Goals
**1.** Please output the part of the Scott Schultz article that begins at the words "Scott Schultz (born" and ends after "series The Aquabats! Super Show!.", copied word for word.
**2.** List every occupation given on the "Occupation(s)" line of the Scott Schultz article.

Excerpt
----
- Born: September 15, 1971 (age 53)
- Occupation(s): Television producer, art director, musician
- Television: Yo Gabba Gabba!, The Aquabats! Super Show!

= Scott Schultz (producer) =

American television producer

Scott Schultz (born September 15, 1971) is an American television producer known for his collaborative work with Christian Jacobs in the creation of the Nick Jr. Channel children's television series Yo Gabba Gabba! and The Hub series The Aquabats! Super Show!.

==The Magic Store==
In 2005, Schultz, Jacobs and Justin Lyon founded the production company The Magic Store, through which they created the original pilots for their preschooler television series. The series was picked up by Nick Jr. in 2007 and found enormous popularity, with Schultz earning nominations for several Daytime Emmys for art direction and costume design. As of 2012, he is also the co-creator and executive producer of The Aquabats! Super Show!.

==Biography==

Schultz is a longtime close friend of Christian Jacobs, as well as a cousin by marriage. The two have worked together on numerous art, music and video projects since the late 1980s.
----
Items
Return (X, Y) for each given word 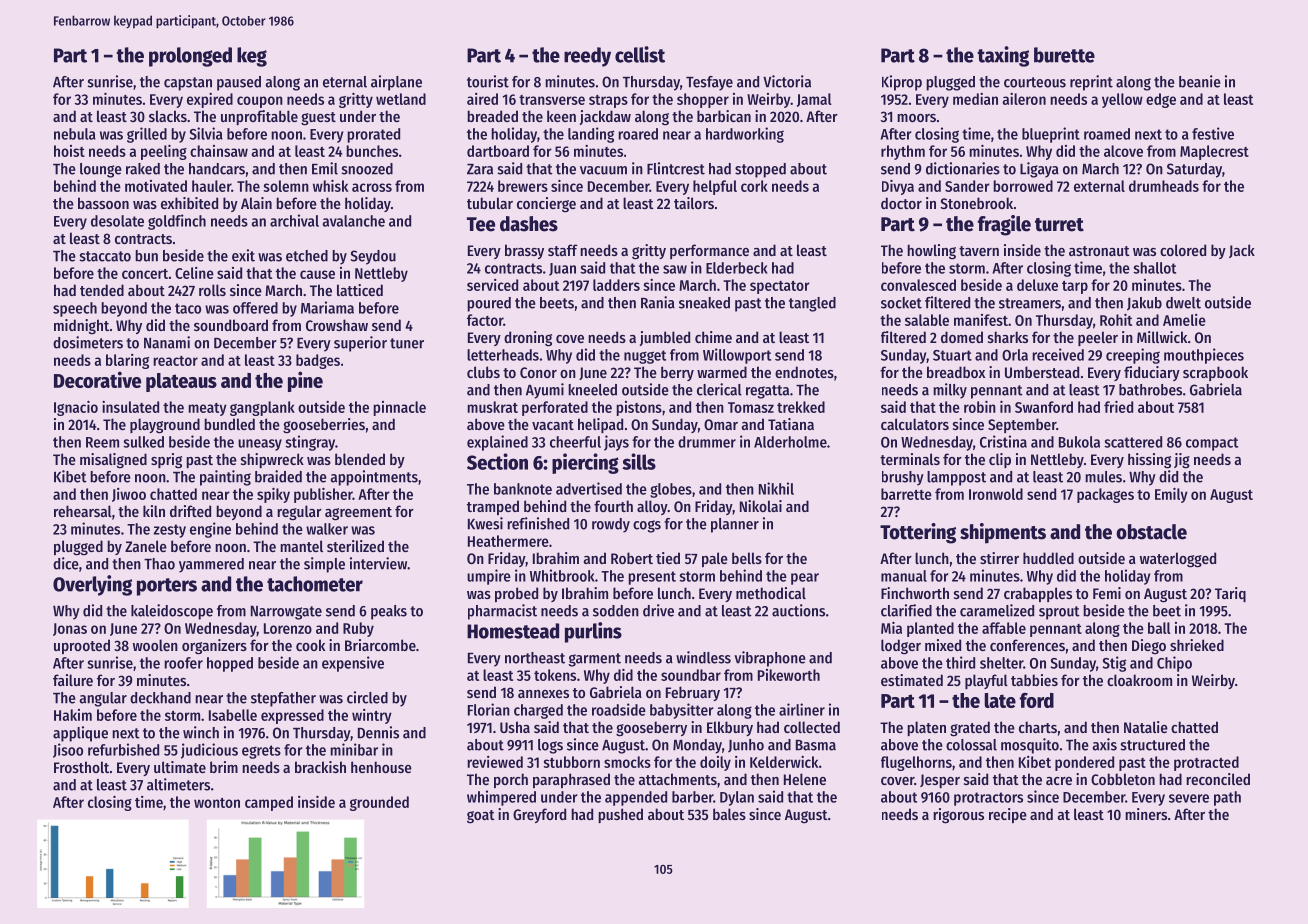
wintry (372, 716)
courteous (1035, 82)
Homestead (513, 631)
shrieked (1197, 645)
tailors (694, 203)
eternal (345, 82)
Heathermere (508, 541)
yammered (211, 565)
----
Outputs for the tasks
**1.**
Scott Schultz (born September 15, 1971) is an American television producer known for his collaborative work with Christian Jacobs in the creation of the Nick Jr. Channel children's television series Yo Gabba Gabba! and The Hub series The Aquabats! Super Show!.

**2.** Television producer, art director, musician